---------- READING TEXT ----------
Analysis of NYC Yellow Taxi trips and NYPD complaints data using Hadoop MapReduce
Introduction
These days crimes are increasing at a high rate which propose a challenge to the law enforcement agencies. A huge amount of data about the different types of crimes is collected and stored annually. The data can be analyzed using big data technologies to find potential solution for the increasing crime rate. As taxis in New York are equipped with GPS sensors a lot of data about the taxi pickup zone, drop off zone, fare amount, etc. is stored.
Due the large volume of data, the traditional systems find it difficult to process the data. The big data framework can help to discover patterns in data efficiently with great speed. The term big data is referred to data with large volume, velocity and veracity. In big data analytics we look at big data and find patterns, incomprehensible relations and other insights which can be used to prove or disprove assumptions. It is used on a large scale due to its fast development and many frameworks are provided for big data analytics. We deal with big data resources, tools and techniques, big data analytics and its applications.
Motivation
Safety is crucial in every city. Safety perception might influence people’s behavior and their travel preferences. People might get an idea regarding the safety of their destination and can choose the travelling option according to their convenience. The taxi companies can use this data to improve their service by providing more taxis in the area of greater requirement. Thus, people can check if hiring a taxi is the general trend in that area due to any criminal activity and thus can stay safe by preferring to walk less. Taxi companies can get monetary benefits due to more usage of taxi.
Understanding crime and its pattern can also be beneficial for people and companies who want to buy a new house or want to start a new business establishment. This also has an impact on walkability score of a region, thus it can have a relationship with taxi pickups and drop-offs. This analytic might be a good stepping stone for prediction of crime counts in a given zone or borough of NY. This might also be useful for organizations like NYPD to curb the crimes in zones with prediction of high crime rate.
---------- GIVEN MATERIAL ----------
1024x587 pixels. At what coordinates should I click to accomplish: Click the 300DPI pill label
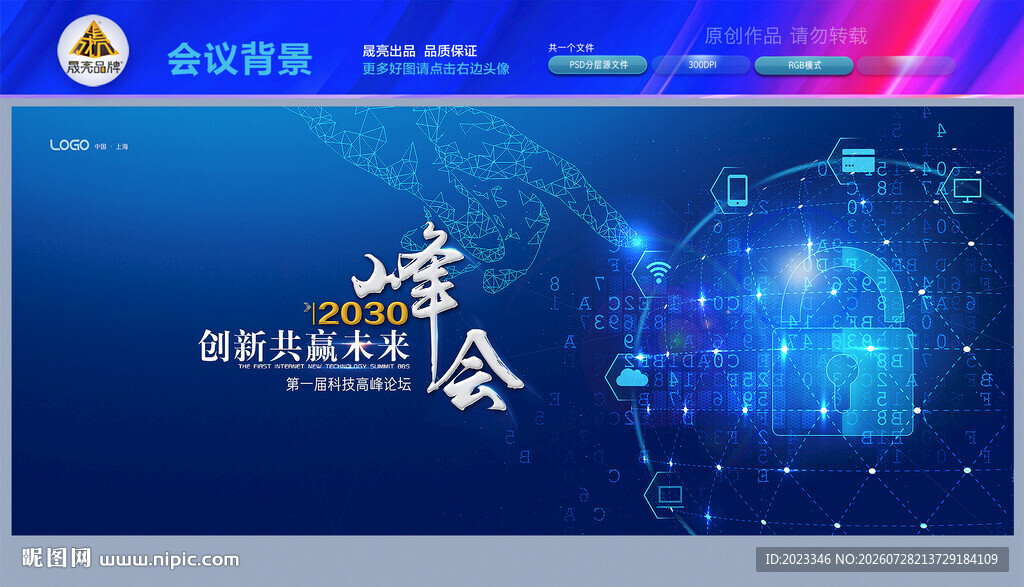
----------
Repeat word for word the part of the taxi and crime text starting at "Due the large" and ending at "and its applications.". Rely only on the taxi and crime text, not the data.

Due the large volume of data, the traditional systems find it difficult to process the data. The big data framework can help to discover patterns in data efficiently with great speed. The term big data is referred to data with large volume, velocity and veracity. In big data analytics we look at big data and find patterns, incomprehensible relations and other insights which can be used to prove or disprove assumptions. It is used on a large scale due to its fast development and many frameworks are provided for big data analytics. We deal with big data resources, tools and techniques, big data analytics and its applications.